In this series of posts, I’m discussing books I read during my trip to northern states visiting relatives. On the way I stopped in Philadelphia (see last post) and went to the Joseph Fox Bookshop, one of my favorites. I always find surprising and interesting books there. One of the discoveries on this trip was Atlas of Poetic Botany by Francis Hallé (2018), professor emeritus of botany at the University of Montpellier in France. He is noted for his research on tropical plants, particularly trees. He coauthored a book on the architecture of trees in the tropics (1978), and he envisioned studies in the forest canopy. His first idea was to use a dirigible to move through the upper reaches of trees, but winds made this impractical. Then he worked with a group of engineers and botanists to create a raft suspended from a dirigible. Others produced alternative designs with systems of pulleys and cranes. These technologies made it possible for biologists to finally spend more time in the upper reaches of tall tropical trees, studying the animals and plants living there and the intricate relationships among them.
Hallé is now 80 years old, but he is still passionate about tropical plants, as his Atlas reveals. This is a book aimed at the general reader and its illustrations, drawn by the author, are as fascinating as the text. In his introduction, he makes a strong case for the continuing need for botanists to draw despite access to photography that can record a plant’s form and color in a second. For Hallé, the advantage of drawing is what others would see as its disadvantage—it takes time: “To seize an ephemeral moment, as photography does, is to content oneself with limited information. The extended time required for drawing, on the other hand, amounts to a dialogue with the plant” (p. 8). That’s a lovely phrase, “a dialogue with the plant,” and isn’t that what botanical research is about? Hallé also points out that this process involves the relationship not only between plant and observer, but between the observer’s hand and brain. He then adds that botanical drawings give rise to emotions, luring the observer into further investigation of the subject.
A first glance at Hallé’s drawings might be disappointing to those accustomed to standard botanical illustrations. His might be considered naïve but that’s their charm: they are meant to teach, to be understandable to nonbotanists. Hallé’s chief tool is a pencil and not a very sharp one at that. Once he has the basic drawing down, he goes over the pencil lines with pen and ink, sometimes adding color. He might introduce a figure into the drawing, a human or an animal, to give a sense of scale. He does follow a few botanical illustration conventions such as adding enlargements of flowers or other pertinent structures. Some drawings are very diagrammatic, but almost all have a slight sense of whimsy. At times Hallé plays with scale as when he emphasizes the gigantic size of Gunnera peltata by adding a small artist drawing the plant, one who is in reality squirrel-sized in relation to the leaves (see photo). There are a couple of videos on the web that illustrate his technique. One was done in conjunction with an exhibit at the Montreal Botanical Garden of poster-sized enlargements of his work scattered through the garden. The other was in a series made along with a documentary on conserving tropical rainforests. This was a collaboration between Hallé and the filmmaker Luc Jacquet who created another documentary, March of the Penguins.

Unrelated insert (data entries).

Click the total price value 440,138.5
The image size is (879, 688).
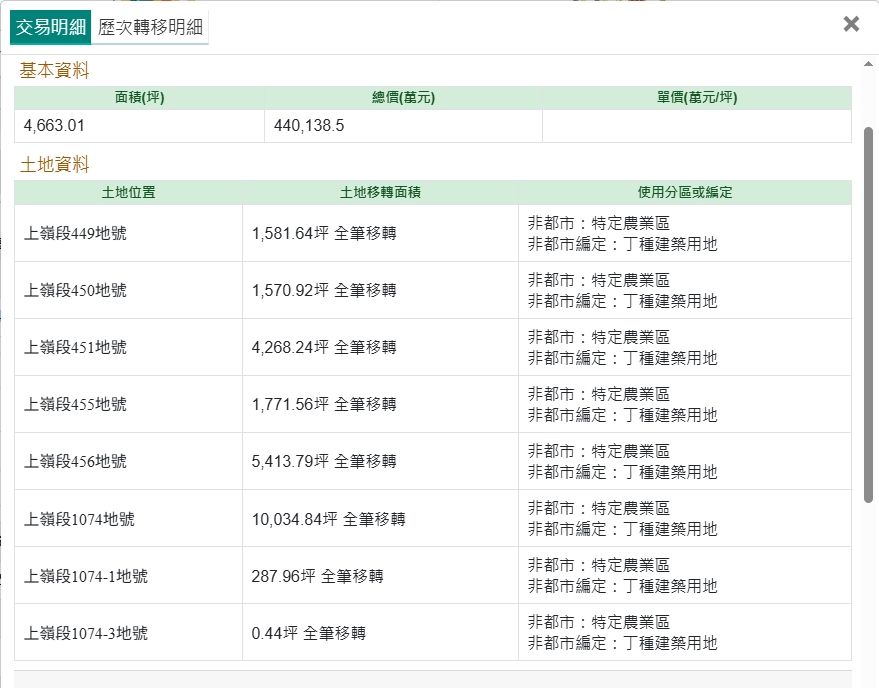pyautogui.click(x=308, y=126)
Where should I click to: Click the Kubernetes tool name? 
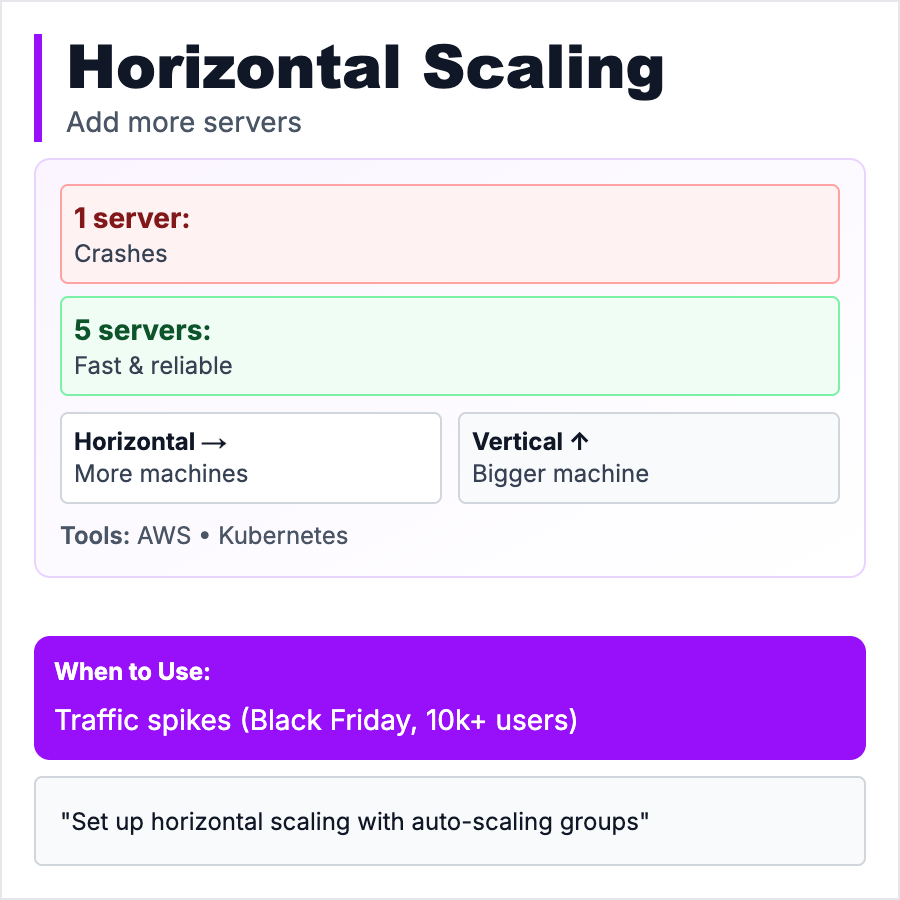[x=283, y=536]
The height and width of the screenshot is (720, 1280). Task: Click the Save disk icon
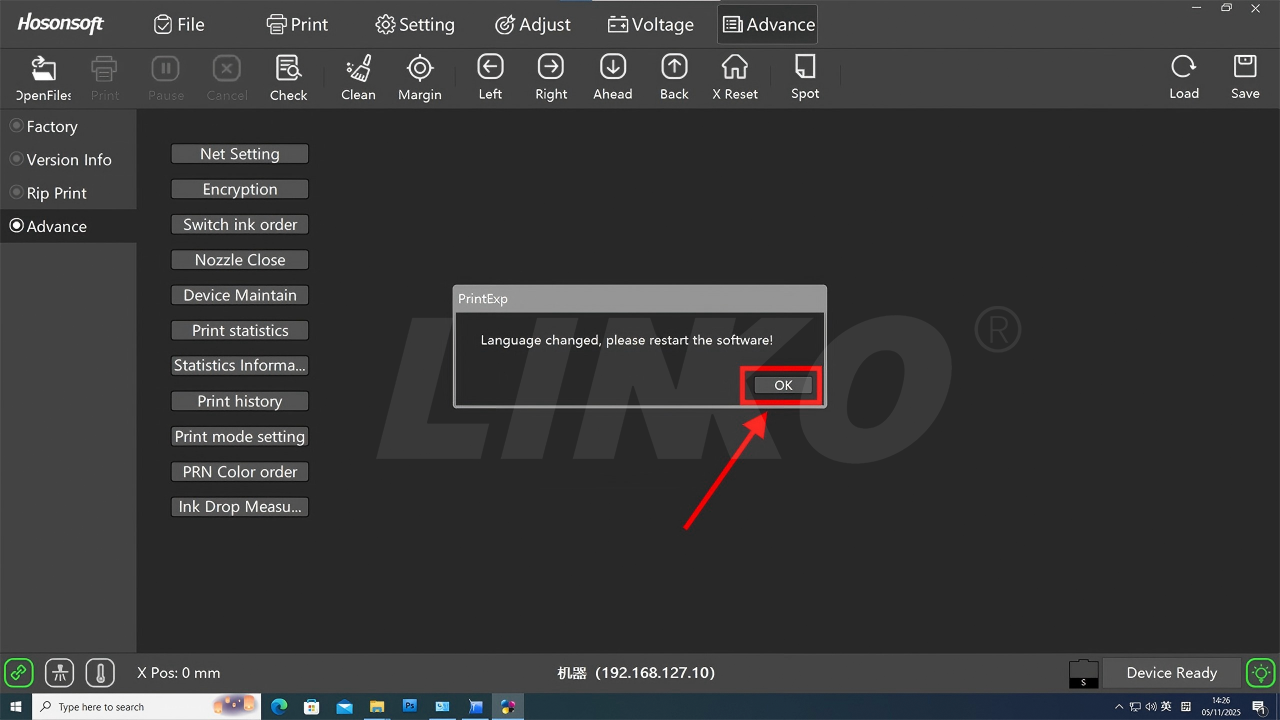(x=1245, y=67)
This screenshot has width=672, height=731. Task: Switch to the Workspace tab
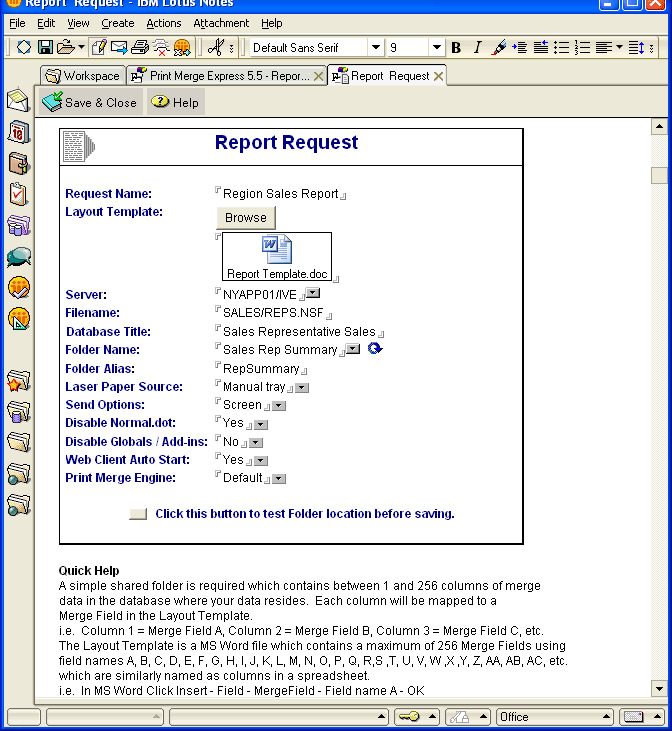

In the videos and the book, Hallé’s passion for tropical botany is evident. He is fascinated not just by the trees, but by all the life connected to them. He is intrigued by plants that have developed what might be considered odd adaptations to survive in unusual environments. He notes that the flowers of the Amazonian tree Duguetia calycina are not to be found in its canopy. Instead, its lower branches hang down to the ground, grow underground to some distance from the trunk, and then produce flowers with a pleasant fragrance. They are probably pollinated by flying insects, but little is known about the tree or its relationships. Hallé adds that a totally different species from another family and growing in Cameroon, Caloncoba flagelliflora, has a similar habit, producing tiny white flowers on the forest floor. Another of my favorites is a parasitic laurel, Cassytha filiformis. A tropical vine, it looks like a typical laurel when young, but once it finds a plant to crawl on, most of its chlorophyll disappears, and it fades to a yellow color after it punctures the host’s bark to extract nutrients. This vine can engulf a tree to the point that, as Hallé writes, huge mango trees in Thailand were “covered by a Cassytha; they looked like they were wearing giant yellow wigs” (p. 60).
I hope I’ve given some sense of how “poetic” in a visual as well as verbal sense this book is. It introduced me to an author and to plants that are equally intriguing. And it reminded me once again of how important art is to botanical science. If you want to learn more about Hallé’s approach, there is a booklet online that describes a workshop he gave, along with Peter Del Tredeci, on tree architecture to students in the University of Virginia’s Landscape Architecture program.
Hallé, F. (2018). Atlas of Poetic Botany. Cambridge, MA: MIT Press.
Hallé, F., Oldeman, R. A. A., & Tomlinson, P. B. (1978). Tropical Trees and Forests: An Architectural Analysis. Berlin, Heidelberg: Springer Berlin Heidelberg.